The histological hallmark of multiple system atrophy (MSA) is accumulation of phosphorylated α‐synuclein in oligodendrocytes. However, it is uncertain whether phosphorylated α‐synuclein accumulates in astrocytes of MSA patients. We immunohistochemically examined the frontal and temporal lobes, basal ganglia, cerebellum, brainstem and spinal cord of patients with MSA (n = 15) and Lewy body disease (n = 20), and also in control subjects (n = 20).
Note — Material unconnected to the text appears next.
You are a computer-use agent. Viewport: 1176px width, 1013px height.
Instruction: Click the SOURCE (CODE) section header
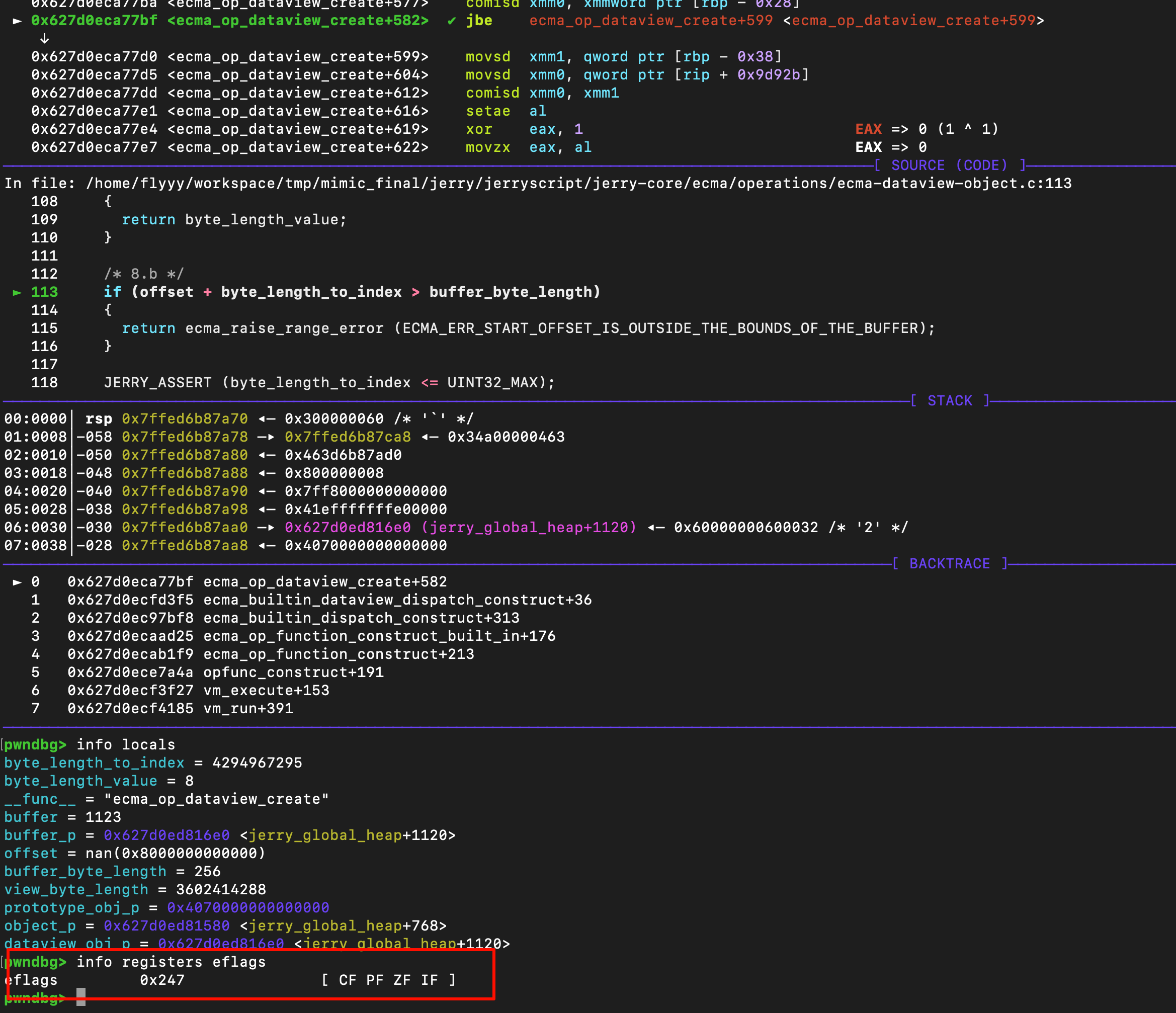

Accumulation of abnormally phosphorylated and aggregated α‐synuclein was found in subpial and periventricular astrocytes in six of the 15 patients with MSA (40%). The structures were confined to the subpial surface of the ventro‐lateral part of the spinal cord and brainstem, as well as the subependymal region of the lateral ventricles. They were not visualized by Gallyas‐Braak staining, and were immunonegative for ubiquitin and p62. Immunoelectron microscopy revealed that the phosphorylated α‐synuclein‐immunoreactive structures in astrocytes were non‐fibrillar and associated with granular and vesicular structures. The extent of phosphorylated α‐synuclein‐immunoreactive astrocytes was correlated with disease duration. No such structures were found in Lewy body disease or controls. Accumulation of phosphorylated α‐synuclein can occur in subpial and periventricular astrocytes in patients with MSA, especially in those with a long disease duration.